The Post-Acute Transfer Rule reduces Medicare reimbursement to hospitals by millions of dollars each year. In fact, when an account is impacted by the Rule, it reduces reimbursement, on average, by $3,000 per discharge.
Accounts are impacted by the Rule if:
- the account is one of the DRGs included on the impact list in table 5;
- the length of stay is below the GMLOS (Geometric Mean Length of Stay);
- and the discharge status code indicates a transfer.
Additionally, 100% of all discharges to another acute setting (discharge status code 02) are impacted by the rule.
Recently, the OIG has added an item to its workplan entitled, “Impact of Expanding the Hospital Transfer Payment Policy for Early Discharges to Post-acute Care.”
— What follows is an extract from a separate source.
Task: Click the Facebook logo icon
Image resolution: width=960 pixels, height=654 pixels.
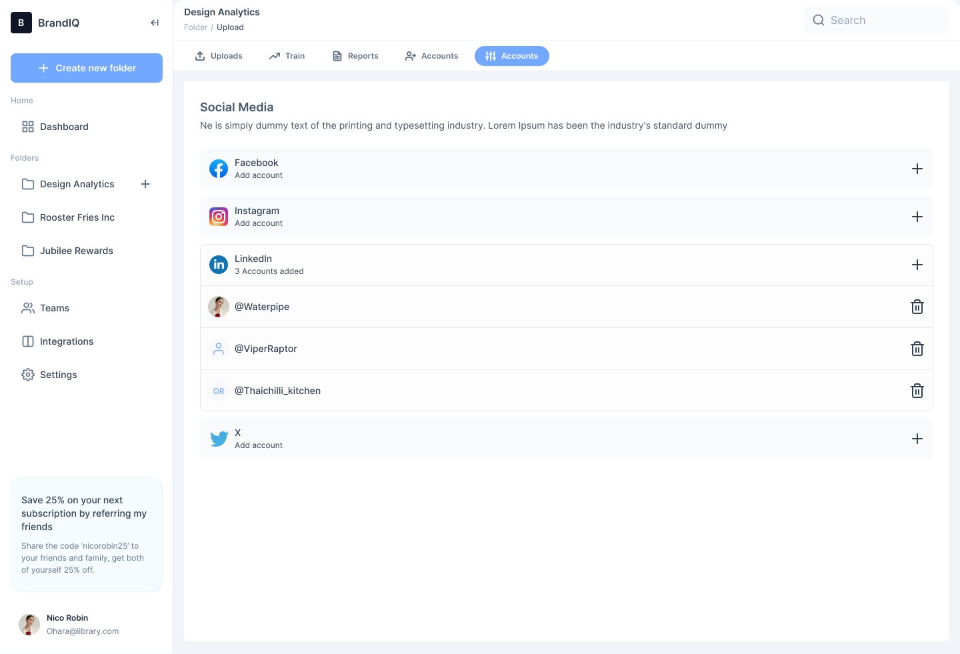Action: 219,169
This new issue was added so the OIG can determine how the hospital transfer policy for early discharges to post-acute care would financially affect Medicare and hospitals if they decided to expand the Transfer Rule to include all Medicare DRGs.
OIG Auditors will analyze Medicare claims data to determine if there is a significant occurrence of early discharges from hospitals to post-acute care facilities (PAC) for DRGs that are not currently subject to the post-acute transfer payment policy. Medicare currently pays a full DRG to hospitals for these early discharges.
Currently, Medicare pays hospitals a reduced payment for shorter lengths-of-stay for 280 impacted DRGs when beneficiaries are transferred to PAC settings. This proposed audit would provide CMS with a more updated analysis of the financial impact that an expanded hospital-to-PAC transfer payment policy (all MS-DRGs) would have on Medicare and hospitals. This is expected to be completed in 2022 and could be implemented as early as 2023.
This type of change would likely triple the impact of the Transfer Rule to most providers that are reimbursed by the IPPS/DRG.
Hospitals that are not taking necessary steps currently to protect Medicare reimbursement by performing Transfer DRG audits to confirm post-acute care, they must start to do so. All providers need to ensure they are receiving the proper Medicare reimbursement on all accounts impacted by the Rule and consider expanding this review to all DRGs.
A decision to begin reviewing all discharges impacted by the Rule by discharge status code and length-of-stay would certainly prepare hospitals for the implementation of this expansion. It would also help them quantify the volume of accounts that would be impacted along with potential reimbursement reductions.